Task statement -> Set down the entries once more, exactly as given.

========================================================================

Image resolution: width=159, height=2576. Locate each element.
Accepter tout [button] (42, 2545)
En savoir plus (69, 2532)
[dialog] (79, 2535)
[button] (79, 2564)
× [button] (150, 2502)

========================================================================

Reply to the exercise ->
Image resolution: width=159, height=2576. Locate each element.
Accepter tout [button] (42, 2545)
En savoir plus (69, 2532)
[dialog] (79, 2535)
[button] (79, 2564)
× [button] (150, 2502)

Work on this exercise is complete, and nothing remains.